Quick Start (Python)

from lifecycle_allocation import (
    InvestorProfile,
    MarketAssumptions,
    recommended_stock_share,
    compare_strategies,
)

profile = InvestorProfile(
    age=30,
    retirement_age=67,
    investable_wealth=100_000,
    after_tax_income=70_000,
    risk_tolerance=5,
)
market = MarketAssumptions(mu=0.05, r=0.02, sigma=0.18)

result = recommended_stock_share(profile, market)
print(f"Recommended stock allocation: {result.alpha_recommended:.1%}")
print(f"Human capital: ${result.human_capital:,.0f}")
print(result.explain)

# Compare against heuristic strategies
df = compare_strategies(profile, market)
print(df.to_string(index=False))

Quick Start (CLI)

lifecycle-allocation alloc \
    --profile examples/profiles/young_saver.yaml \
    --out ./output \
    --report

This produces allocation.json, summary.md, and charts in output/charts/.

How It Works

  1. Compute a baseline risky share (Merton-style): alpha* = (mu - r) / (gamma * sigma^2)
  2. Estimate human capital H as the present value of future earnings + retirement benefits, discounted by survival probability and a term structure
  3. Adjust: alpha = alpha* x (1 + H/W), clamped to [0, 1] (or [0, L_max] with leverage)

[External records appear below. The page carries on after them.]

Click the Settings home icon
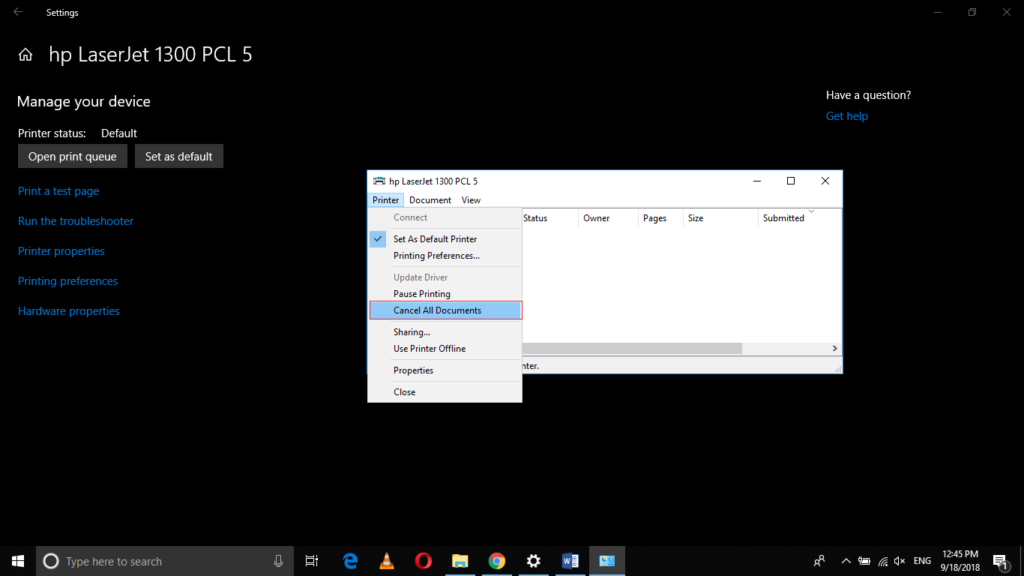 [x=26, y=55]
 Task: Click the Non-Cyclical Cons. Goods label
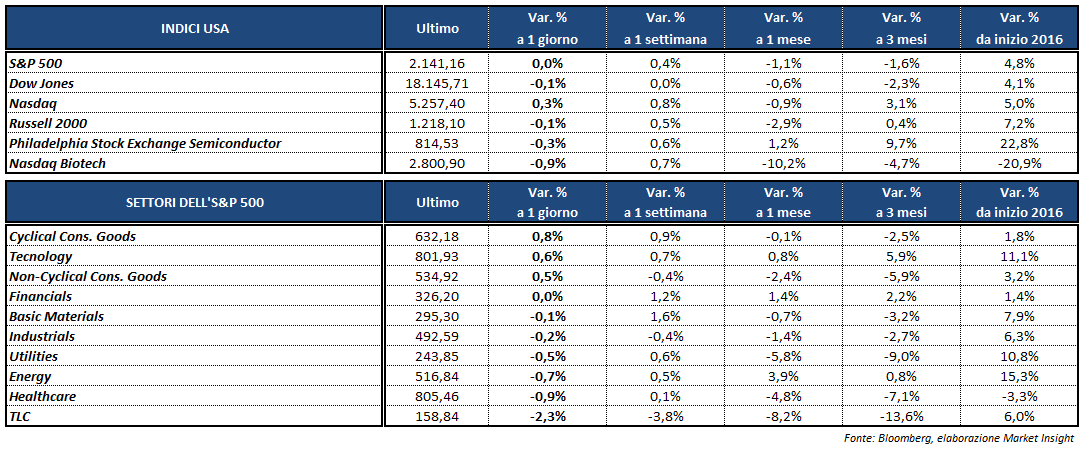[87, 276]
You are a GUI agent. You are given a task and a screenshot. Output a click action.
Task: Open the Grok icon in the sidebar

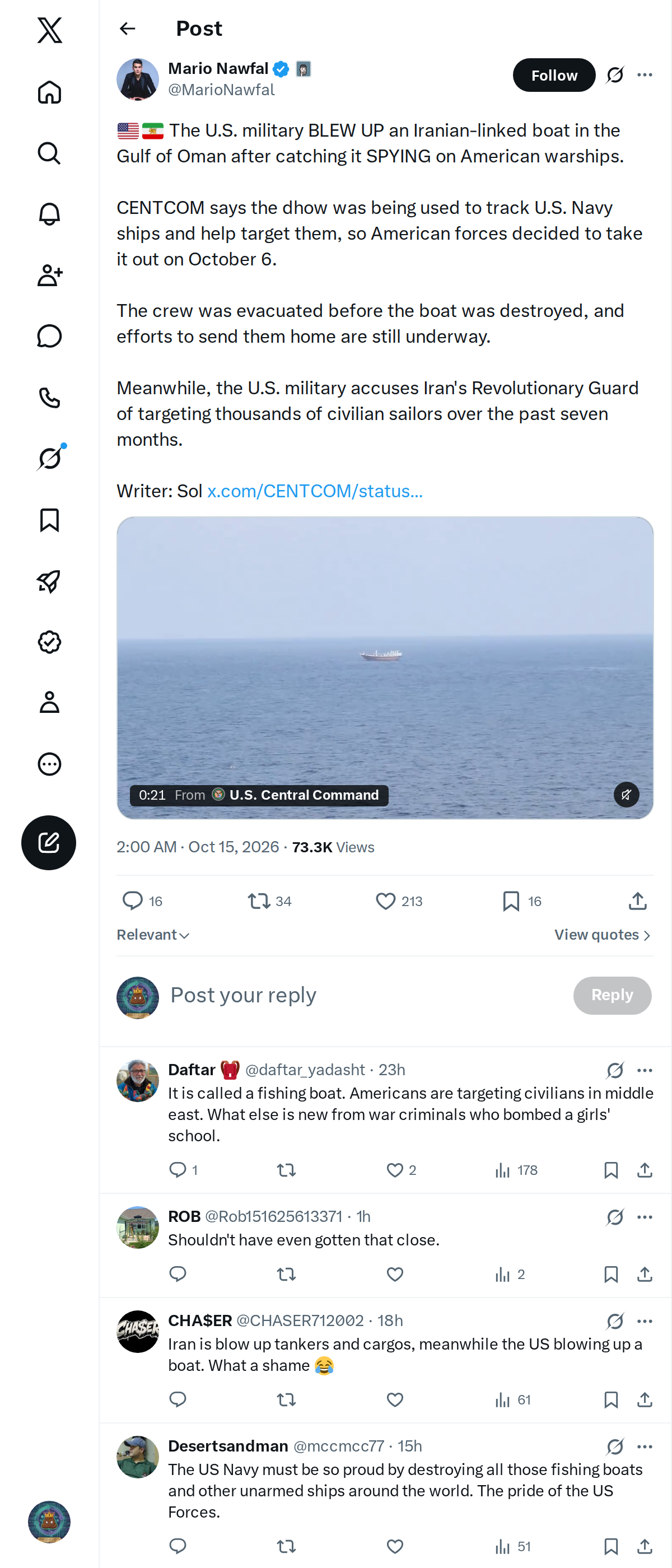(49, 458)
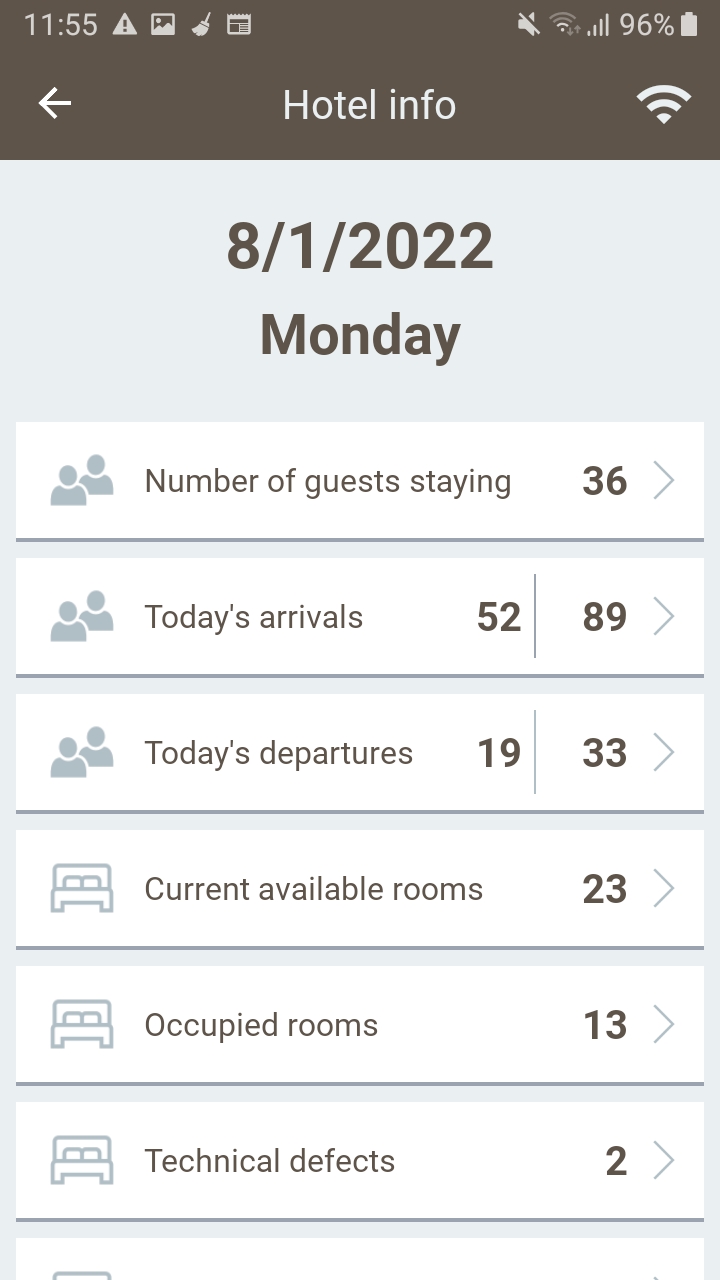Tap the back arrow in header
This screenshot has width=720, height=1280.
click(x=55, y=104)
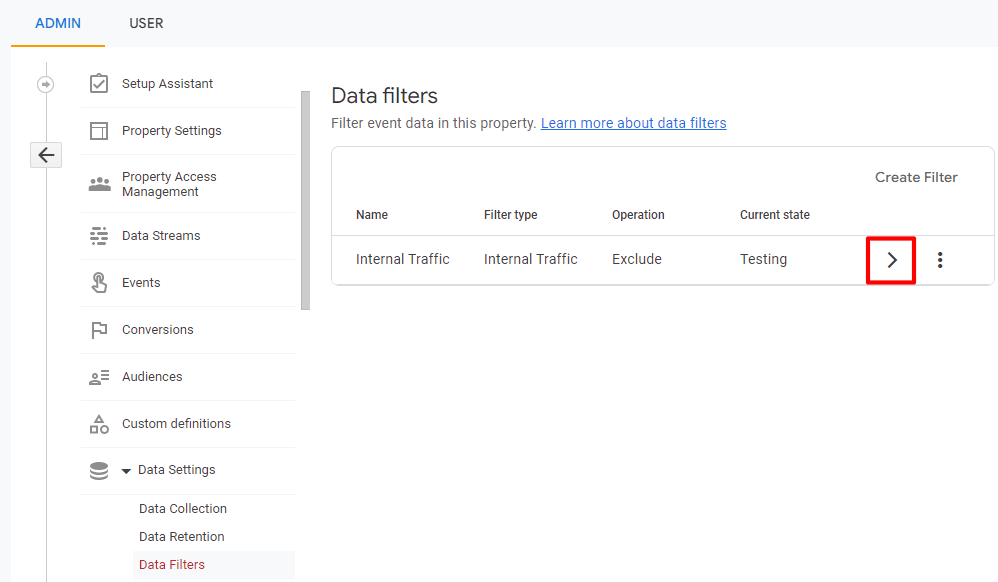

Young workers with high H/W ratios get higher equity allocations. As you age and accumulate financial wealth, H shrinks relative to W and the allocation naturally declines -- producing a lifecycle glide path from first principles rather than arbitrary rules.

Example Output

Archetype Age Income Wealth H/W Ratio Recommended Equity
Young saver 30 $70k $100k ~15x ~90%+
Mid-career 45 $120k $500k ~4x ~65%
Near-retirement 60 $90k $1.2M ~0.5x ~40%

Values depend on market assumptions and risk tolerance. These are illustrative.

Tutorial

Explore the interactive tutorial notebook for a guided walkthrough:

Open In Colab

Or run locally:

jupyter notebook examples/notebooks/tutorial.ipynb

Documentation

Full documentation is available at engineerinvestor.github.io/lifecycle-allocation.

Roadmap

Version Milestone
v0.1 Core allocation engine, CLI, YAML profiles, strategy comparison, charts
v0.5 Monte Carlo simulation, CRRA utility evaluation, Social Security modeling
v1.0 Full documentation, tax-aware optimization, couples modeling

Contributing

Contributions are welcome! See CONTRIBUTING.md for development setup, code style, and PR guidelines.

Citation

If you use this library in academic work, please cite both the underlying research and the software:

@techreport{choi2025practical,
  title={Practical Finance: An Approximate Solution to Lifecycle Portfolio Choice},
  author={Choi, James J. and Liu, Canyao and Liu, Pengcheng},
  year={2025},
  institution={National Bureau of Economic Research},
  type={Working Paper},
  number={34166},
  doi={10.3386/w34166},
  url={https://www.nber.org/papers/w34166}
}

@software{engineerinvestor2025lifecycle,
  title={lifecycle-allocation: A Lifecycle Portfolio Choice Framework},
  author={{Engineer Investor}},
  year={2025},
  url={https://github.com/engineerinvestor/lifecycle-allocation},
  version={0.1.0},
  license={MIT}
}

Disclaimer

This library is for education and research purposes only. It is not investment advice. The authors are not financial advisors. Consult a qualified professional before making investment decisions. Past performance and model outputs do not guarantee future results.